● **Work request**
Determine the number of lines in the data below that contain the string "will", and respond with that number alone.

Collected data:
»»

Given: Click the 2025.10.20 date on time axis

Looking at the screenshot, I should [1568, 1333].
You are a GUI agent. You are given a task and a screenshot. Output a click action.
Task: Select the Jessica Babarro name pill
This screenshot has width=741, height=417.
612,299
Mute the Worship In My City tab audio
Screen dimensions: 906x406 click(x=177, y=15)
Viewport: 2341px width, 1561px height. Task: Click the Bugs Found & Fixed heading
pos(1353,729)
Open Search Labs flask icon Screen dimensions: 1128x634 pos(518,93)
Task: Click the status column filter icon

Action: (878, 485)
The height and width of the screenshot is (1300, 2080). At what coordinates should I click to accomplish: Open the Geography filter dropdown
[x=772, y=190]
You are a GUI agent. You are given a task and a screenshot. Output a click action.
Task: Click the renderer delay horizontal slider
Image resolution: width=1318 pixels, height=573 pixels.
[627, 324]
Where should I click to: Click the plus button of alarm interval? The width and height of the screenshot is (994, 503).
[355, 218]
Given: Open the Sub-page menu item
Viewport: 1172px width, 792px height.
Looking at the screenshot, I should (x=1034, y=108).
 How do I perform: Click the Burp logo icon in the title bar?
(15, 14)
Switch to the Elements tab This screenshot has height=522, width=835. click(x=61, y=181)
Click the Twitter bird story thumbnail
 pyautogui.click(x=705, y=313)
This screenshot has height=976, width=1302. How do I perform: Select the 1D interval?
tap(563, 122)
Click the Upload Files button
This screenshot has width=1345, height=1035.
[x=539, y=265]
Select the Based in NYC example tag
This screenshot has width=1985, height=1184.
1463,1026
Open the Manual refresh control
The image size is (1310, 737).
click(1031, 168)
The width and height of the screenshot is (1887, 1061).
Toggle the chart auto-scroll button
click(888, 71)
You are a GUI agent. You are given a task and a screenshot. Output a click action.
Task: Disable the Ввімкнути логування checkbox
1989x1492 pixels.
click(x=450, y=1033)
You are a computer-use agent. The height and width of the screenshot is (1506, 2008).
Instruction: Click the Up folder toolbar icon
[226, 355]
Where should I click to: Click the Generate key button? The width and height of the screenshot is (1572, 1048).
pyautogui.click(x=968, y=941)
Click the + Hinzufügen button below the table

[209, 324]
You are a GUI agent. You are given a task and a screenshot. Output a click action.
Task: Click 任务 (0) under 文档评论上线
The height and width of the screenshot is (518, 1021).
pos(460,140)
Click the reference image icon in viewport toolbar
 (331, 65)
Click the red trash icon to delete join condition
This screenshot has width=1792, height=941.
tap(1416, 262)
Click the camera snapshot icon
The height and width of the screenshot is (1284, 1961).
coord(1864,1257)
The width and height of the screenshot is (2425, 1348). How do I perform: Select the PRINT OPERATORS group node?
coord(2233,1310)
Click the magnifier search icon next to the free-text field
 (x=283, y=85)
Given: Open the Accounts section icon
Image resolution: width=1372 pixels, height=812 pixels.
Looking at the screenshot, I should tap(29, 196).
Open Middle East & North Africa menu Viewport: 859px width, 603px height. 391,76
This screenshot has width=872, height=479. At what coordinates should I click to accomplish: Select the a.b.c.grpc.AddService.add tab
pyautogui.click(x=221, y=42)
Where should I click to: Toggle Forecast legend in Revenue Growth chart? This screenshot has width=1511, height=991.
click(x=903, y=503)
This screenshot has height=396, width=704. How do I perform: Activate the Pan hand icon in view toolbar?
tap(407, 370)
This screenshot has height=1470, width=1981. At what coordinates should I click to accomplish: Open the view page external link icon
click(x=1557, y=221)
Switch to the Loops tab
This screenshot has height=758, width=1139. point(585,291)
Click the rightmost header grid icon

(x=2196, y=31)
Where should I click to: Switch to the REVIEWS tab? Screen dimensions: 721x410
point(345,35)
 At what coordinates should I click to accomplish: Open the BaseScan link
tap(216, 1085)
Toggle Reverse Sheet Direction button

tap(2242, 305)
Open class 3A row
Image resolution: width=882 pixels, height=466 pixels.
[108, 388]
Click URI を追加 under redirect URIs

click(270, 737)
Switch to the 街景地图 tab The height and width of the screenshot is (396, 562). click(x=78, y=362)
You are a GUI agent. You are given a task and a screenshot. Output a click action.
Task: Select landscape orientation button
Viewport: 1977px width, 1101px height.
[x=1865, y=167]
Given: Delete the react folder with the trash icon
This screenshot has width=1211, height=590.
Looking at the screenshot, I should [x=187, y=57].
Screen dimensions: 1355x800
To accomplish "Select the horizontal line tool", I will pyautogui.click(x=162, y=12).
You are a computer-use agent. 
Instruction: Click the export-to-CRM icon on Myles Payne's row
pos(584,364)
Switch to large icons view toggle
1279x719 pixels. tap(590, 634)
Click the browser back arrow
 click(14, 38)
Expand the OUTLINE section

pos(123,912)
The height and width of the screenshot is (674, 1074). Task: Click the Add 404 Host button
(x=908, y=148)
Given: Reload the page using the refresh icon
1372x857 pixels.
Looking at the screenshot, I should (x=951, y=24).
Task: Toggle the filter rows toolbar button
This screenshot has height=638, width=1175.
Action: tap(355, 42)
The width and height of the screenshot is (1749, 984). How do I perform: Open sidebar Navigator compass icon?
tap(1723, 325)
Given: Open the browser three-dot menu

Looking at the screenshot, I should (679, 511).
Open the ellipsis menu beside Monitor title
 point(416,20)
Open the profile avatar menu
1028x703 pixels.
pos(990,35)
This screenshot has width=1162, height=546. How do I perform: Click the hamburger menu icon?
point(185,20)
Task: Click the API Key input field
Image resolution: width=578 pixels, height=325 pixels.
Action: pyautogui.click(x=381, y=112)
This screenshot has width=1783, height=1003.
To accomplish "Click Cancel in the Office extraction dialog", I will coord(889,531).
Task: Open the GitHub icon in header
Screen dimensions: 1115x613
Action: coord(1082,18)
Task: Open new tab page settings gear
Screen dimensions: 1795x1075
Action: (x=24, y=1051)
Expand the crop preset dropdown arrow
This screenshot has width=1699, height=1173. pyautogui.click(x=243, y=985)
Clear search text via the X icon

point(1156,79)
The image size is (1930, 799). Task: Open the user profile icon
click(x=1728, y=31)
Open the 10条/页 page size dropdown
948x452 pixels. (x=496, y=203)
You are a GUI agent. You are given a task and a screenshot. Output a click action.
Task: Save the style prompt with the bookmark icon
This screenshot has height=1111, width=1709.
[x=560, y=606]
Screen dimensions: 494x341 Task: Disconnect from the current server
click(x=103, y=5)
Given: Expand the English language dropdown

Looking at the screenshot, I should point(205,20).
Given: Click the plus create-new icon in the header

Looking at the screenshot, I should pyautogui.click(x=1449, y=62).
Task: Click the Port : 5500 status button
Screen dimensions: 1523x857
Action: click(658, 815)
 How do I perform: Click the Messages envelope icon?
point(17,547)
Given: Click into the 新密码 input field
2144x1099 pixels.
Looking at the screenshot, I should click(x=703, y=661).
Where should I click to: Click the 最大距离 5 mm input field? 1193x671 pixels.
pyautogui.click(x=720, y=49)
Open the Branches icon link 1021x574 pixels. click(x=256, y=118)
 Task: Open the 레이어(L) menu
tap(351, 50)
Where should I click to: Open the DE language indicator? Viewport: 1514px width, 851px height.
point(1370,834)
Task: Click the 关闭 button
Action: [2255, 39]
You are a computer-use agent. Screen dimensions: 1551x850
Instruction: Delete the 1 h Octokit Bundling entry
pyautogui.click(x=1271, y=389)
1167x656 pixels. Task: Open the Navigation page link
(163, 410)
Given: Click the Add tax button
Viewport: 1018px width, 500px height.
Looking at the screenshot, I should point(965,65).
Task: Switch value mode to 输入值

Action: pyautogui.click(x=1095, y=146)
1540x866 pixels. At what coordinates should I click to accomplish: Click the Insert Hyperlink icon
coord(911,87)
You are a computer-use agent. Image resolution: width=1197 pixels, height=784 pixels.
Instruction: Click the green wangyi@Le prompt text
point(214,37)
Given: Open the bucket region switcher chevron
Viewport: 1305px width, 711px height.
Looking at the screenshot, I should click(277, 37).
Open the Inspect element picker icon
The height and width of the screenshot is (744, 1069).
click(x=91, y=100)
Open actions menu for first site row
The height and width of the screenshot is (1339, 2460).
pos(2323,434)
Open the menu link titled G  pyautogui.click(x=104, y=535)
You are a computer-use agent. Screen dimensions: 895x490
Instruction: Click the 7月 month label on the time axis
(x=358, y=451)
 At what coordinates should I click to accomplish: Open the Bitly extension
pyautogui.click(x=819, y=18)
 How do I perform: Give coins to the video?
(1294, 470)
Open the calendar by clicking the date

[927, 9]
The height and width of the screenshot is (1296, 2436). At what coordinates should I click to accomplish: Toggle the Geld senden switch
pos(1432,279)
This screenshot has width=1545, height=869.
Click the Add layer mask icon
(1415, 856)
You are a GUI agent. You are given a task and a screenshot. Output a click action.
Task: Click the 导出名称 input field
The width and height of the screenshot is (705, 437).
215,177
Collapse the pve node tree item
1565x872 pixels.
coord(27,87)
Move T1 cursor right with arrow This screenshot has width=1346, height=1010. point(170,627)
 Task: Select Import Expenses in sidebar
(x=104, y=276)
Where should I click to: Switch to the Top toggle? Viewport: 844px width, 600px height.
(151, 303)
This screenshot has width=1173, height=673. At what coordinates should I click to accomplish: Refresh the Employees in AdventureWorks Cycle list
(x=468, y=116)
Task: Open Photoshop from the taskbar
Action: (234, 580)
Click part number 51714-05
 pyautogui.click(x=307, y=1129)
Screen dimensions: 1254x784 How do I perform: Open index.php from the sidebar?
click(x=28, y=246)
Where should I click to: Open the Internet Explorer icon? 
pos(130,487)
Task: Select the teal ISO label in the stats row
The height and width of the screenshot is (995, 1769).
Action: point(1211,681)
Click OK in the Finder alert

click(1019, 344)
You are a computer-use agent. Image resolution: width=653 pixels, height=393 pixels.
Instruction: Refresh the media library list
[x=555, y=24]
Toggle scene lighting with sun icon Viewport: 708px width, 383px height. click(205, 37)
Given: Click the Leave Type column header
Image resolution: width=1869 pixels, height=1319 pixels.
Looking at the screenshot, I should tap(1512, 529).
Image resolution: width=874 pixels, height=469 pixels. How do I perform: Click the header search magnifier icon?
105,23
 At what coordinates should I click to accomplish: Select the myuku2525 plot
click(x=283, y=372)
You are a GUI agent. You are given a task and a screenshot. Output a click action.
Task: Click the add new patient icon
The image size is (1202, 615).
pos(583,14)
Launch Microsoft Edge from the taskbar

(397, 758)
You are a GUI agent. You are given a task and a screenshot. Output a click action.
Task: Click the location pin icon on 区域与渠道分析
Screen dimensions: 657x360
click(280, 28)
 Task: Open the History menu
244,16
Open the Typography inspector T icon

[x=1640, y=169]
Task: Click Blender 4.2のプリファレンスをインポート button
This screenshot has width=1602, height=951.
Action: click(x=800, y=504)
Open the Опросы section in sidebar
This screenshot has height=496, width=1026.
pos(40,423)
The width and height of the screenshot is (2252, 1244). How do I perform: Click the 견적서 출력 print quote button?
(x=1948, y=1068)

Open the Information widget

««

● **Response box**
2